Announcement

Collapse
No announcement yet.
X
  • Filter
  • Time
  • Show
Clear All
new posts

  • Logistic regression with a small number experiencing the event

    Hi

    I have a sample of 834 school aged children. I am trying to determine what the predictors are of dropping out of school. I have 18 independent variable in my logistic regression (pseudo R2 of 0.34). Only 54 participants have dropped out of school (.0482143 with a standard deviation of .2143144). I am unsure about the following.

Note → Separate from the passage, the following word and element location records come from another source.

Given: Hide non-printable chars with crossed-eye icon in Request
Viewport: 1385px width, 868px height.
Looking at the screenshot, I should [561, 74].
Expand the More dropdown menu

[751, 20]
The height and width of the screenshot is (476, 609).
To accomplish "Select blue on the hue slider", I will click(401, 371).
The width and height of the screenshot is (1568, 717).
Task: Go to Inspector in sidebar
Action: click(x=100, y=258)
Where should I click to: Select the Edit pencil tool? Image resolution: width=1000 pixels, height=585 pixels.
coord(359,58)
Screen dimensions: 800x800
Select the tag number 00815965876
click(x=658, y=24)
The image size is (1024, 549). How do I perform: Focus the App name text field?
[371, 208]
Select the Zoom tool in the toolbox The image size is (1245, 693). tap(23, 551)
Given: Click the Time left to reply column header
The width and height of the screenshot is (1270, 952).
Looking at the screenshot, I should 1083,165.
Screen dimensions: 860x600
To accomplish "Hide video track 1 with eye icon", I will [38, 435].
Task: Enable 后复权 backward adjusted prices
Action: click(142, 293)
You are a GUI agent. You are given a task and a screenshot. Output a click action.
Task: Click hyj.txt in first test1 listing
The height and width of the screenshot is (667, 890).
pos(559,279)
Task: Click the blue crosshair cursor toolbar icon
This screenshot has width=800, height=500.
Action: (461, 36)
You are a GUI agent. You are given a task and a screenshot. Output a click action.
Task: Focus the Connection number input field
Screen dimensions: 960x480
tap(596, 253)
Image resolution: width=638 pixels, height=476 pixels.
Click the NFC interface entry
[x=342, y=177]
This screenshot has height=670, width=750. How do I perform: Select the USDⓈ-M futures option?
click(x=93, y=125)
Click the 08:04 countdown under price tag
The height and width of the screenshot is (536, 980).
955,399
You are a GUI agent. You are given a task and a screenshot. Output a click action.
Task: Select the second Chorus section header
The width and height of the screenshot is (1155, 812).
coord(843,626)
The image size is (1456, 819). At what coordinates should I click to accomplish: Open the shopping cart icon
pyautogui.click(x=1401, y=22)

    (i) Is my sample size large enough to run this type of analysis
    (ii) Is a standard logistic regression appropriate - should I use any of the small-sample regressions.
    (iii) Do I have too many predictors in my regression - they have been included as they are all relevant predictors according to literature
    (iv) Could I look at gender differences in predictors by running separate logistic regressions for each gender (This would mean the n for dropout=yes would be 32 for females with a sample size of 442 and a pseudo R2 of 0.4646)

    Any advice will be appreciated.







  • #2
    Originally posted by Fifi Maither View Post
    (i) Is my sample size large enough to run this type of analysis
    Yes, \(N=834\) is a big enough sample.

    (ii) Is a standard logistic regression appropriate - should I use any of the small-sample regressions.
    \(54/834\approx 6.5\%\) does not count as a rare event, so regular logistic regression should be fine.

    (iii) Do I have too many predictors in my regression - they have been included as they are all relevant predictors according to literature
    Rule of thumb for logit is that you need 15 observations for every regressor, so you are well above the threshold \((834 > 18\times15= 270)\).

    Could I look at gender differences in predictors by running separate logistic regressions for each gender
    You may, then combine the results with suest and use test to check whether the coefficients differ. But it will be easier to interact your independent variables with gender. The coefficients on the interaction terms will tell you whether there are gender differences.

    Code:
    logit dv i.female##(c.iv1 c.iv2 ...)


    Comment


    • #3
      I disagree with Andrew Musau on one issue - the various rules of thumb for logistic regression that I am familiar with have to do with the number of events/regressor and you have 54 events for 18 regressors and that might cause problems - be sure to check the results carefully and I would recommend bootstrapping in addition

      Comment


      • #4
        Rich is correct, it is the number of events per regressor. Sorry for the confusion.

        Comment


        • #5
          I agree with Rich Goldstein: For logistic regression, the limiting sample size is the number of events (or non-events if that is smaller). Frank Harrell now recommends at least 20 events-per-variable (EPV). See this section of his Author Checklist. (Note that Harrell's 20:1 rule of thumb is about reducing the likelihood of overfitting, not about ensuring sufficient power to some smallest effect size of interest.)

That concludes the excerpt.